R. S. McClure, L. H. Cohn*, G. S. Couper, S. F. Aranki, R. M. Bolman, F. Y. Chen, M. J. Davidson. Brigham and Women's Hospital, Boston, MA,


Background: The purpose of this study was to analyze a single institutions experience with minimally invasive mitral valve repair (MVP) and to validate the quality of long-term surgical outcomes, assessing morbidity, mortality and reoperation rates, in addition to long-term echocardiographic follow-up.

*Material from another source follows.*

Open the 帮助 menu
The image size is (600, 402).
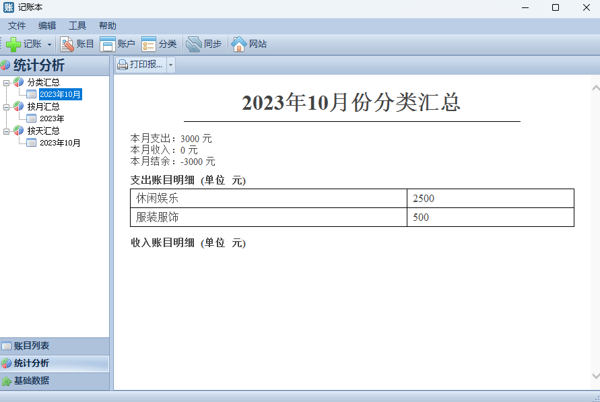tap(107, 25)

Methods: Between August 1996 and October 2007, minimally invasive mitral valve repair was performed in 713 patients (68.2 months mean follow-up). Excluding 6 robotically assisted repairs, an ambidirectional analysis of the remaining 707 patients was carried forth. Mean age was 57±13 years (range 17 to 89). Mean preoperative ejection fraction was 58% ± 11. Surgical access through a lower ministernotomy was used in 524 patients (74%), right parasternal in 168 patients (23.8%), right thoracotomy in 10 patients (1.4%) and upper ministernotomy in 5 patients (0.7%). Mitral valve exposure was left atrial in 58% of cases and transeptal in 42%. Arterial cannulation was accomplished by direct aortic or femoral access in 82% and 18% of the cases respectively. A ring annuloplasty was incorporated into 633 (90%) of the reparative procedures. Concomitant use of various other reparative techniques in combination, largely posterior leaflet resection with leaflet advancement (550 patients; 78%), commisuroplasty (123 patients; 17%) and edge-to-edge Alfieri stitch (70 patients; 10%) were employed. Survival estimates and time-related MVP failure analyses were performed using Kaplan-Meier methods.

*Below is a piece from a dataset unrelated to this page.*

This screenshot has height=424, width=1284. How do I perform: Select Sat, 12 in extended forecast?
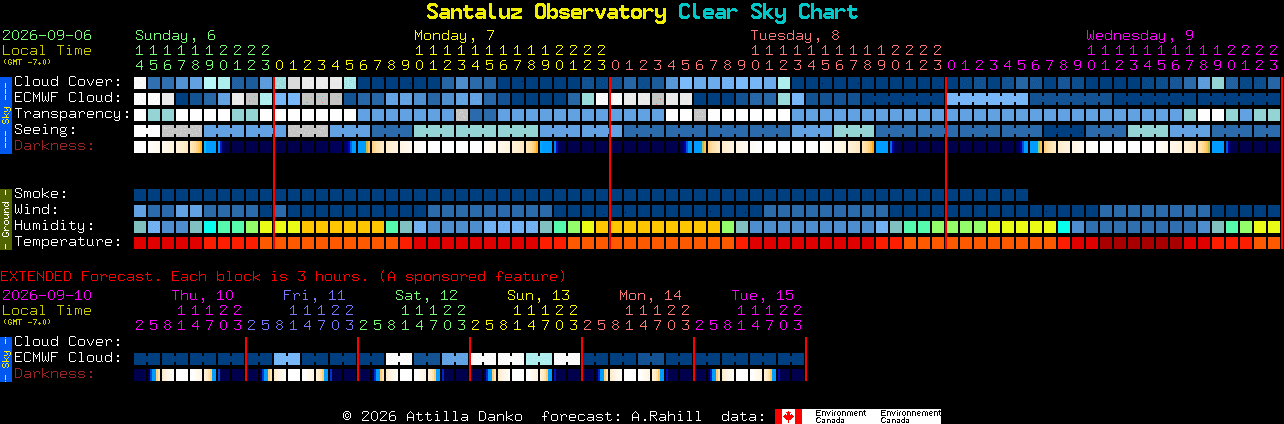tap(426, 295)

Results: There were 3 operative deaths (0.4%). Perioperative morbidity included new onset atrial fibrillation (20%), reoperation for bleeding (2%), stroke (1.9%), permanent pacemaker implantation (1.7%), deep sternal wound infection (1%) and aortic dissection (0.4%). Median length of hospital stay was 5 days. Only 31% of patients required homologous blood transfusion. There were 47 late deaths (6.6%) with a probability of survival at 11.21 years of 84.1% (95%CI; 77.5%,88.9%). There were 30 failed repairs requiring reoperation (4.2%); freedom from reoperation at 11.21 years was 94.1% (95%CI; 91.4%,96.0%). Lost to follow-up was 1.3%. Thus far, mean long-term echocardiographic follow up is 48.3 months (range 5.6 to 129.53) with results on 336 patients. Mean grade of mitral regurgitation is 1.5 ± 1.0 in this subset.
Conclusion: In addition to reaffirming that minimally invasive MVP can be performed safely with low perioperative morbidity, this study demonstrates that long-term outcomes of mortality and reoperation rates for minimally invasive MVP are similar or better than that of conventional operations.